Directors Anthony and Joe Russo step away from genre blockbusters to deliver a searing, ultra-stylized descent into drug addiction and criminality. Cherry is the film adaptation of Nico Walker’s semi-autobiographical novel. It follows an unnamed protagonist through steadfast love, war, and a myriad of bad decisions. Stars Tom Holland and Ciara Bravo take the mantle of heroin-fueled romance from Dope Sick Love and Requiem for a Dream. Their journey into depravity hits with a visual and aural onslaught. The film overwhelms at times. Cherry pulls no punches for a gritty two hours and twenty minutes.
Cherry is told in chapters separated by a blood red filter. The film begins with the “Epilogue” in 2007 Cleveland, Ohio. A man (Tom Holland) walks begrudgingly to an ominous black car. He tells a story, through voice over narration and speaking directly to the camera, that started five years earlier at college. He notices Emily (Ciara Bravo) in an English class and is instantly smitten by her beauty. She sees him staring, and then makes a feisty introduction. He already has a girlfriend from high school, but cannot stop thinking about Emily.
Their relationship is intense. He decides to enlist in the Army as a medic at the start of the Iraq War. The experience is brutal and horrific. His service in the “Triangle of Death” changes his personality. He returns to Emily with debilitating post-traumatic stress disorder (PTSD). She struggles to help him as he spirals out of control. Opioids become their calm in the storm. What starts off as Xanax and Oxycontin quickly leads to heroin addiction. They transform into depraved junkies willing to do anything for the next fix.
Anthony Russo and Joe Russo (Captain America and Avengers franchises) use multiple camera angles, complex lighting, and editing tricks in a frenetic, fever dream oriented first act. There are cut scenes, freeze frames, and changes in aspect ratio as the narrator meets Emily and gets ready for war. There’s so much happening on screen, I wondered if the film could keep up this near bewildering pace. Thankfully, everything slows down and is more pronounced from Iraq onward. The war is unforgiving and bloody as hell. Cherry retains a focused perspective as the characters immerse themselves into the heroin lifestyle.

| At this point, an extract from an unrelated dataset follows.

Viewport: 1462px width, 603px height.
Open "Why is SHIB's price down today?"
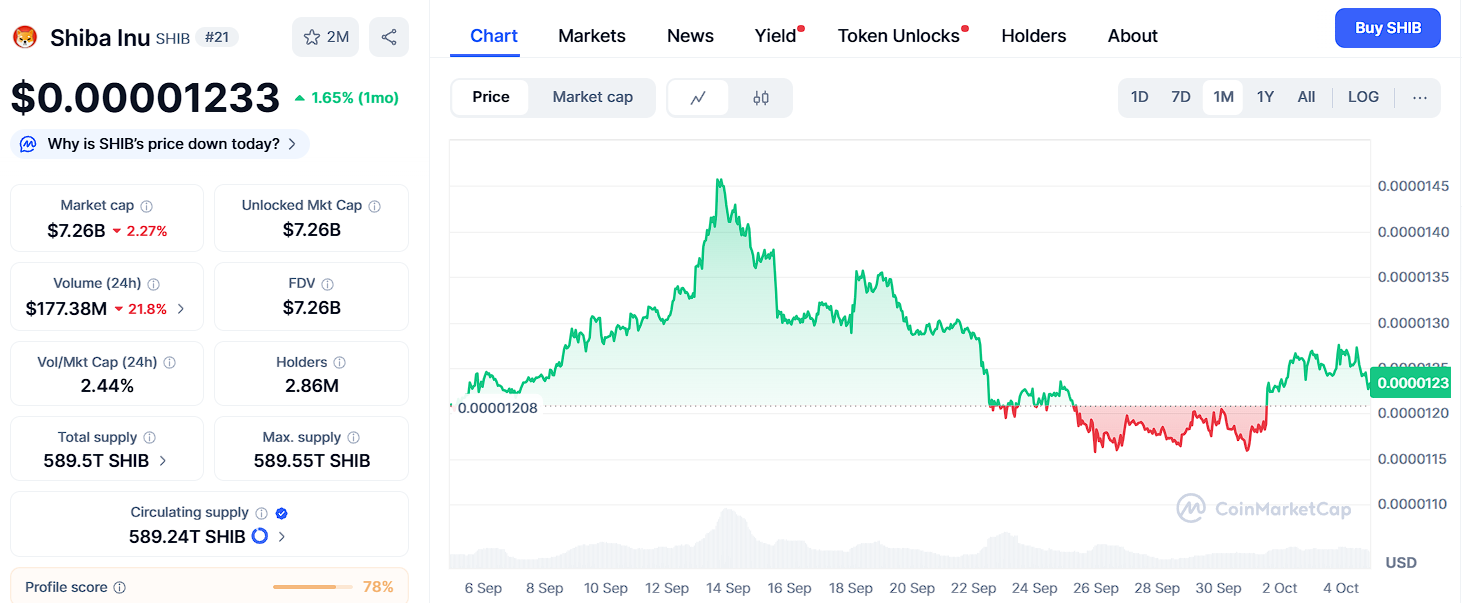(160, 144)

Their luminous love is now seen as dark and distressing. Cherry runs the cinematic gamut. I have no doubt that film students will be dissecting Cherry for years to come.
Tom Holland continues to be daring in his roles outside of the Spider-Man and Marvel Studios films. He showed significant range in The Devil All the Time, but is revelatory here. Holland’s turn as a drug-addled veteran is gut-wrenching. His scenes cooking and injecting heroin with Ciara Bravo are ugly and uncompromising. The young actors are entirely believable as wasted junkies. Kudos to the Russo Brothers, who were instrumental in casting Holland as Spider-Man, for giving him the opportunity to play such a risky character. The film hinges on his performance, not the bells and whistles.
Cherry can be difficult to watch. The aggressive filmmaking style and long runtime wears thin halfway through. The Russo Brothers smartly take their feet off the gas at this critical point. They allow the cast breathing room to show the awful truth of addiction. The withdrawal scenes are disturbing. Much like Requiem for a Dream, the ecstasy of getting high plunges quickly into a nightmare.
The Russo Brothers shine a glaring spotlight on the opioids epidemic and callous treatment of war veterans. They also tell a bittersweet love story. Cherry is a bold endeavor from two of Hollywood’s most successful directors. It is definitely not for everyone in their massive fan base. Cherry has extremely graphic scenes of drug use and combat violence. Children need to steer clear of this Tom Holland outing. Cherry is a production of AGBO and Hideaway Entertainment. It will have a limited theatrical release on February 26th, followed by a streaming debut March 12th on Apple TV+.